The plan was to live on the lot with the house (the house we live in now). Build on the garage property and use the other lot, which has a barn, for livestock and gardens. In the end we would sell the lot with the house and end up with our dream home and garden on one acre, 5 minutes from downtown Nelson. By selling the house and lot we lived in while building we could pay off our mortgage entirely. We would have realized a dream we set in place 10 years earlier.

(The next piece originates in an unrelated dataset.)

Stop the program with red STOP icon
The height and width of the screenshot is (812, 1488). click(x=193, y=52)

Sometimes things don’t go as planned.

Our lives changed considerably. I usually say things changed “after Chris’ accident” but to be honest, our lives changed long before that, back when we lived in Pemberton. These changes did not add up to a couple who could build our dream home, at least not yet. When finances became an issue we made the tough decision to sell the garage lot, the one with the best view and building potential, we knew it was the one that would sell. As I walked around the property, drinking from Seth’s mason jar filled with pure clean mountain water untouched by an human processing, I thought about the whole new life that we had created. It doesn’t include the property I went to say good bye to tonight, what it does in include is Seth and Katie and their new baby boy. Seth helped Chris fix our roof today. He and Katie brought us dried apples for Christmas. They will bring so much more into our life than a half acre and a big building for cars. Next door is Al and Massa, who will bring even more life to our community on the mountain in 6 weeks when they have their own baby. Then there is Oma and Opa, a couple in their 80’s who know more about this mountain than anyone. And another couple who were just married...no word on kids yet. Then there are the friends, all the people who wander up here to visit and help us to create our community, and come up for a wiener roast and a warm place to crash for the night.

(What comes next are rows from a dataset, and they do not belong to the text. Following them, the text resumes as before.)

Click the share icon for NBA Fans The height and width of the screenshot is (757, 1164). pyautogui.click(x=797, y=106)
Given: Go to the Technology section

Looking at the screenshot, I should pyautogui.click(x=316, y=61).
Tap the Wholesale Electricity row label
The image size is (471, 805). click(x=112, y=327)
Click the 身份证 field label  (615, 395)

Chris left for a parent teacher meeting shortly after I got home, Seth left too. I am now writing, while the kids are cleaning up after dinner with Richard. They only came into the house because they finally gave up shooting the bow as the sun set...at 7:38pm!!!! It is official summer is FINALLY coming...and it is about time!

We lived a blessed life!

So this is the last journal question ever...I am feeling the pressure a little here...but it is pretty easy to just follow the flow of the entry and go with “How are you blessed? ” the final question in the final journal. 12 days journal #366

All I got to do now is finish out this commitment...4 more days... wow.

4 comments:

  1. In having moments when I am present. And having the desire to be so.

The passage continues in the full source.